++++ RECORDS SUPPLIED

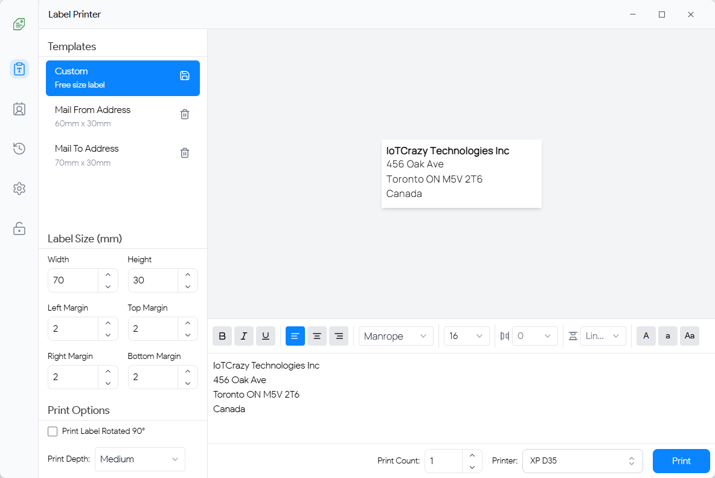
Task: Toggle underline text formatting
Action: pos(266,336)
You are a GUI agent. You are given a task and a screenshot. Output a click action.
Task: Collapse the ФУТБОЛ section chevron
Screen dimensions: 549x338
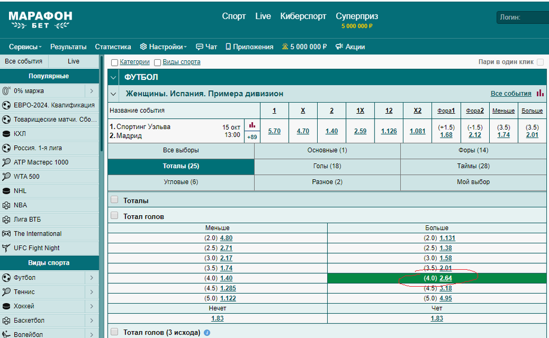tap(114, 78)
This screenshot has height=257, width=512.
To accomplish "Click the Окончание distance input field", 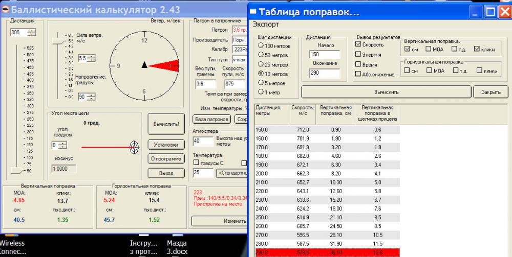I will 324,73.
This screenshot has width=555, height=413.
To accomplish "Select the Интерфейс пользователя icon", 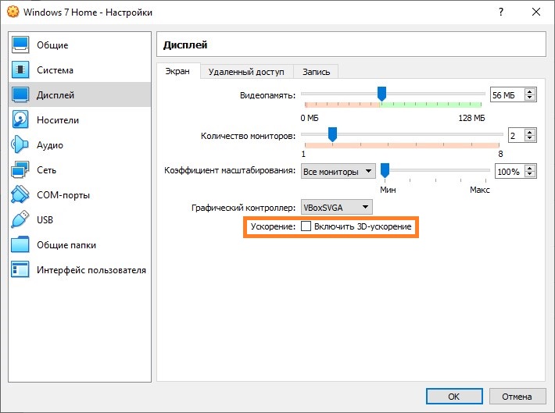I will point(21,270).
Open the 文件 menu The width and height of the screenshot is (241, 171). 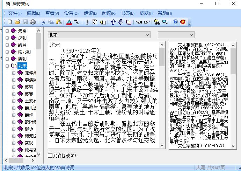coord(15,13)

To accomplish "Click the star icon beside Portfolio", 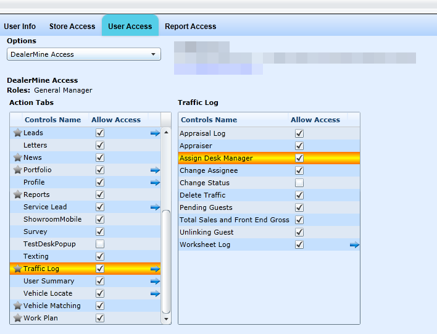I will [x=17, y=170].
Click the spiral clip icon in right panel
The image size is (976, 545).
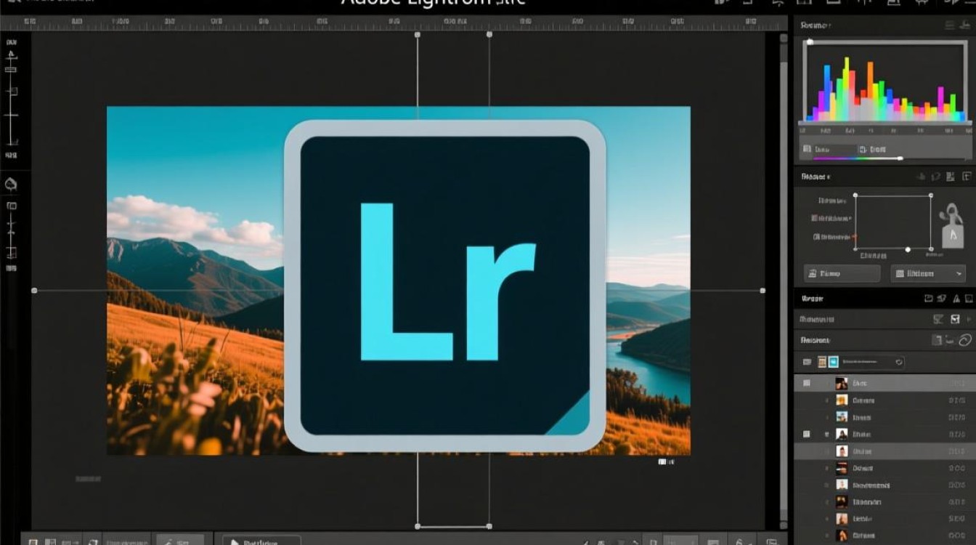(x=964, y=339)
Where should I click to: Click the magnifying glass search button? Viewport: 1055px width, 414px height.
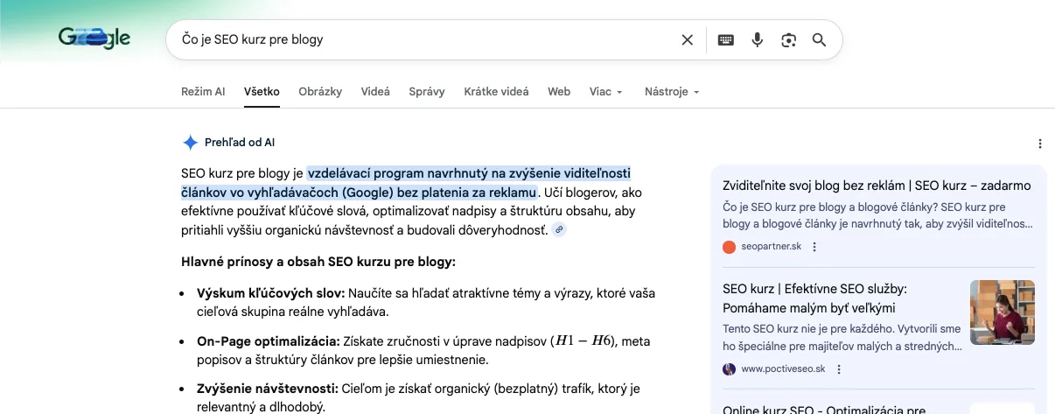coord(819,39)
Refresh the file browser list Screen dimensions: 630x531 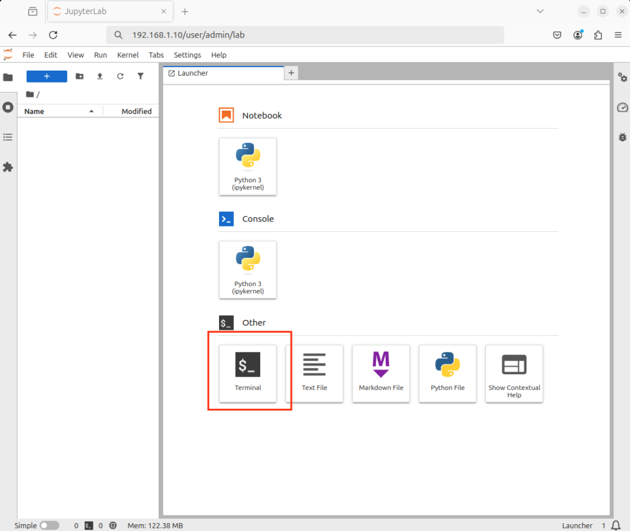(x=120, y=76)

++++++++

PROBLEM DESCRIPTION —
Can you collect every line of the data above that contains the word "This"?

THE RESPONSE —
This screenshot has height=257, width=512.
This screenshot has width=555, height=413.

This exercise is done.